It's not for the faint of heart.

Welcome to my slightly silly, often odd, and mostly messy life.

Tuesday, December 21, 2010

Why Does He Do That? Inside the Minds of Angry and Controlling Men.

I'm reading this book as a part of my therapy.   In all honesty I started out doubting that this book really applied to me.  You see I knew my X was mean to me. I recognized that he treated me very disrespectfully- but he didn't hit me.  I didn't identify myself as a "victim" or an "abused woman".

Part of what I'm struggling with, emotionally, is that I feel this need to prove myself right or correct.  I give detailed accounts and suffer a great deal of anxiety when I feel like people don't believe me - or if my version of events is questioned.  I can't figure out why its so important for me, why I have a desperate need to be approved of and believed.... my Dr. believes it's a long standing issue developed from having to constantly stand my ground with my X and argue my worth in an effort to gain respect - which I never managed to achieve. 

It's becoming clearer to me that manipulation and mental abuse is just as dangerous to a person's well being as physical abuse.  If you suffer a bruise or a broken bone there are people all over the place who will encourage you to leave him - to offer support and assistance. When your abuser uses words, intimidation, financial pressures, and disrespect it's easily hidden and many will tell you to "work it out for the sake of the kids" or if he's truly manipulative he'll seem friendly and generous of spirit to those outside of his marriage and they simply won't believe he's capable of being abusive.

How many women hear "He's such a good father, you're so lucky" as though that's an excuse to bully, disrespect, and hurt you behind doors.  One of the chapters in this book deals with the "good father" who is abusive to his wife - and how many of us will overlook our own hardships for the sake of our kids.... but it's all a big lie.  Because a good father treats his wife with respect at all times. A good father is a partner and a supporter to showcase to his children how they should expect to be treated in their adult relationships.  Plus, kids see and know more than we give them credit for. They wake up hearing angry voices at night, or catch glimpses of tears when we don't know they're looking.  My X left my girls with a horrible example of how a man treats his children and his wife.  All I can hope is that I do better by them in the future and I find a masculine roll model that shows them love, respect, patience, and strength at ALL times, not just when life is easy and there isn't any kind of stress or conflict.

I think BLT is that kind of man.  All of the warning signs identified in this book are exact opposites of his daily behavior and choices.  He's kind above all - even when other's aren't looking.  He's mature, respectful, patient, generous with time and open to laugh - even at himself.   He accepts responsibility for his actions and apologizes if he's in the wrong.

My goal is to identify how my behavior changed over the years in response to mental and emotional abuse, and then figure out WHY I do the things I do so that I don't repeat the mistakes I've made in the past.  I think a large part of it is simply accepting that I was in fact mistreated, and then accepting my own value so that I don't allow myself to treated this way again.

Now if it were just that simple... but I'm trying. I'm growing.  I'm learning.


  1. That's awesome. So glad to see you breaking new ground on things.

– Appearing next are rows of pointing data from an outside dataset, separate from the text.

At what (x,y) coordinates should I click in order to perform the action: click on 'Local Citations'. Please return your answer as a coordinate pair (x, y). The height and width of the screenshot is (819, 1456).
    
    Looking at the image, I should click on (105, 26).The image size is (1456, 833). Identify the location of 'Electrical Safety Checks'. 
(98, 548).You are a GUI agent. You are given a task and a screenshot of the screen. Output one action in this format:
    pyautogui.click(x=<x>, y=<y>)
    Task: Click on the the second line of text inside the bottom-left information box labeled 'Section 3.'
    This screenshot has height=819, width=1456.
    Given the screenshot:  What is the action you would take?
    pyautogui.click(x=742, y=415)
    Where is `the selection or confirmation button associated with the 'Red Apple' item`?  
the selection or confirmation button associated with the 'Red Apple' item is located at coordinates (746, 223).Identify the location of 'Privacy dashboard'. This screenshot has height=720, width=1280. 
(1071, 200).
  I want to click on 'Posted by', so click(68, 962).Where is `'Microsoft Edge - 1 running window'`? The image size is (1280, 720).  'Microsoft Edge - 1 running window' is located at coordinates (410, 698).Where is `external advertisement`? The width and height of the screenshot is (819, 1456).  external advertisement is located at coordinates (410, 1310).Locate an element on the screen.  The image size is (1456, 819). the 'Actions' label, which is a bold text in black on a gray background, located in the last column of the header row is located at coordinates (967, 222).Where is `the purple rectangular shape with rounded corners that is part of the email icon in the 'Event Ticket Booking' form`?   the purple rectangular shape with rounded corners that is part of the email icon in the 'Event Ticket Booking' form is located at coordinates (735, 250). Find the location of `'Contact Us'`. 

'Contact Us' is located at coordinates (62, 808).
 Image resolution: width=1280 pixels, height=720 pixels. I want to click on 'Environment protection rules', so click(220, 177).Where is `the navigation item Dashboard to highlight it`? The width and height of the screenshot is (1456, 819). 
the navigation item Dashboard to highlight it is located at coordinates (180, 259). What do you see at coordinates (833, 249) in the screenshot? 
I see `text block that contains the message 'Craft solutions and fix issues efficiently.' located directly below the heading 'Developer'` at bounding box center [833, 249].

  2. Oh my god, the light just went off. This is me. My soon-to-be ex never respected my feelings or opinions and just belittled me constantly. I felt like I was always fighting to be heard, fighting for validation. The same thing still happens with my father. Just this week I spoke up at work about a coworker that wasn't pulling his weight, he expects all of the women to pick up his slack. He got irate, angry and lashed out at me when I questioned this. The next morning I was shaking, sweating, just generally freaking out before I walked into the office, dreading his reaction, his anger. Reading your post made me realize the abuse I've endured in my life and how I physically and mentally react to it. Thank you so much for posting about this today. It gives me so much to think about. Love your blog!